The NHS relies on two-tier antibody testing. When the body has an infection it usually produces antibodies against the bacteria. For Lyme this is also true in the early stage and the NHS system may be adequate. The ELISA test is run first and a confirmatory, more specific and more sensitive, Western Blot is then run to detect antibodies against the bacteria. In cases of a known tick bite and rash treatment should be started without waiting for positive test results as it takes several weeks before the positive antibodies may be produced.

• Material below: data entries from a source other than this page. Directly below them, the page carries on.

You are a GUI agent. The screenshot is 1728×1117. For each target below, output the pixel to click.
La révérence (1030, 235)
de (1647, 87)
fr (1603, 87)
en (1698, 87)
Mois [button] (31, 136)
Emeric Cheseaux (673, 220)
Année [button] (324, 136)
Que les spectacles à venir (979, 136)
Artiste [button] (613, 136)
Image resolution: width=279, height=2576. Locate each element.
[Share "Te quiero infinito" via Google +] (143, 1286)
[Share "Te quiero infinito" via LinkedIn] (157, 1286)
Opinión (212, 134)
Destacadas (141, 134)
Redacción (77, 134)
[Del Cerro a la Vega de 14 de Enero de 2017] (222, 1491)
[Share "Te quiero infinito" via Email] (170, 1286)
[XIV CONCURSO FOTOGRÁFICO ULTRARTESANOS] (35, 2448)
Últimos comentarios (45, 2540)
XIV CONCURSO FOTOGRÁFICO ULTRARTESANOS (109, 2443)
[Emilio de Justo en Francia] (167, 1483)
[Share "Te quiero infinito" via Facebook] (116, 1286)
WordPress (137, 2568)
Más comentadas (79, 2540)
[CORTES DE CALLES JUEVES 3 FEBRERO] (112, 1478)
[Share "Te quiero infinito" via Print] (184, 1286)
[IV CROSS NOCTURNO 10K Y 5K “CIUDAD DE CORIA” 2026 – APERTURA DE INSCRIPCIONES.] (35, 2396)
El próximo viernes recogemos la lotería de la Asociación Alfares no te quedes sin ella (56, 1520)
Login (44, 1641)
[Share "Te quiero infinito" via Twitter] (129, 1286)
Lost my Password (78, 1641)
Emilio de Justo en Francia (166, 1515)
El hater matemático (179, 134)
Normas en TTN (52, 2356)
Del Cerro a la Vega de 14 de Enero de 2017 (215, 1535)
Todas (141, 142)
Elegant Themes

There are a number of problems with these tests and this testing strategy in later stages of Lyme. The NHS Western Blot ignores several key antibodies as these were used for a vaccine so would be present in healthy vaccinated people, however this vaccine was only ever used in the US. Lyme causes an undulatory antibody response so a positive one week might be a negative the next week. Some people may not produce antibodies against the Lyme bacteria at all due to their genetic make-up, due to early but insufficient antibiotic treatment or due to immune suppressing drugs such as steroids being administered. The longer the infection has been present, the less likely that there is bacteria in the blood stream for the immune system to detect too. Finally, there is some evidence that Lyme can cause immune suppression which could also potentially cause a false negative test result.
Whilst optimally a diagnosis should be clinical, additional tests can be run to help support a diagnosis of Lyme. This can include a Western Blot with all the antibodies looked for, an Elispot-LTT which looks at levels of immune cytokines released when T-cells come into contact with the bacteria, immunofluorescence or PCR to look for the actual bacteria or a test to look for immune suppression by a reduced subset of natural killer cells (CD57). The gold standard is to culture the bacteria from a patient's blood but this test has not been optimised and validated yet.